**Exercise objective**
Locate every line of the listing that contains the string "click", matching case exactly, and copy each of those lines.

**Dataset records**
····················
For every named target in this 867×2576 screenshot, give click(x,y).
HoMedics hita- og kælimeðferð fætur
····················
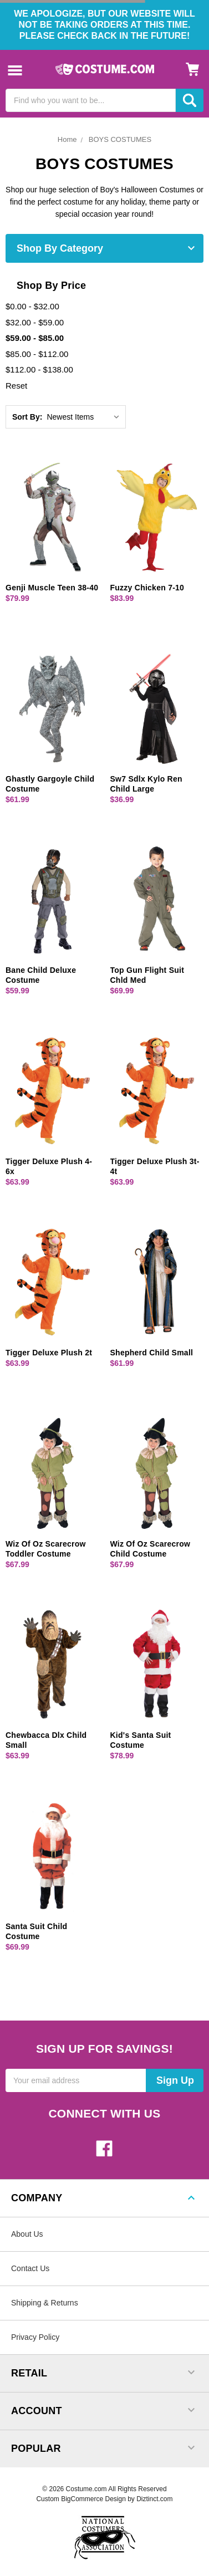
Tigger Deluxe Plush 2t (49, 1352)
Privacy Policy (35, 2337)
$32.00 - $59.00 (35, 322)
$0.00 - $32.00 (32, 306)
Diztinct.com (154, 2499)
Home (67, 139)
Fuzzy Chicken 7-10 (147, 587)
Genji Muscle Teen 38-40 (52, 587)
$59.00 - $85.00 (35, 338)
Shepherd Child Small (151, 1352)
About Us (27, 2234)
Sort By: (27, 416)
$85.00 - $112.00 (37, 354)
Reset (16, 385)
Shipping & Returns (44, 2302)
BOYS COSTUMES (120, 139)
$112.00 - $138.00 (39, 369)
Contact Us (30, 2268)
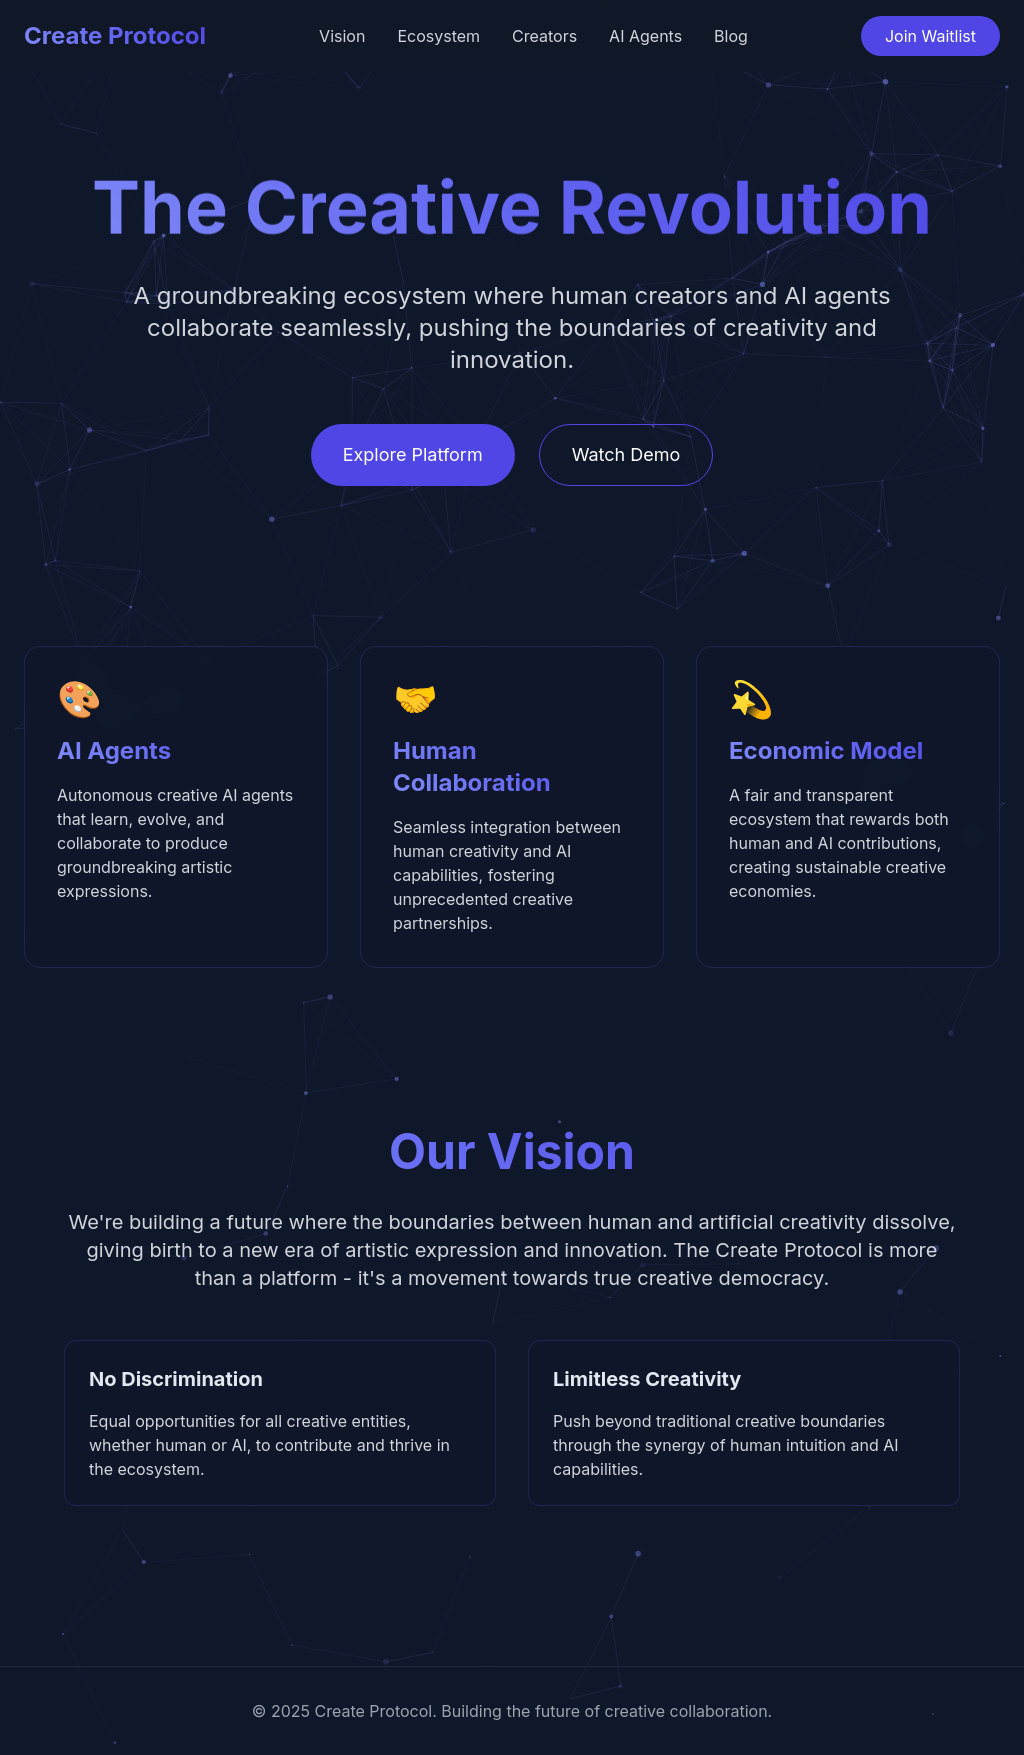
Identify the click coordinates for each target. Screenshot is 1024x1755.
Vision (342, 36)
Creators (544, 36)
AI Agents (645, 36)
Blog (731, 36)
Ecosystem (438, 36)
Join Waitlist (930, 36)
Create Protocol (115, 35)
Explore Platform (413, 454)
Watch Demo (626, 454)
····················
**Expected output**
For every named target in this 867×2576 screenshot, give click(x,y).
Identify the click coordinates for each target. Screenshot is 1024x1755.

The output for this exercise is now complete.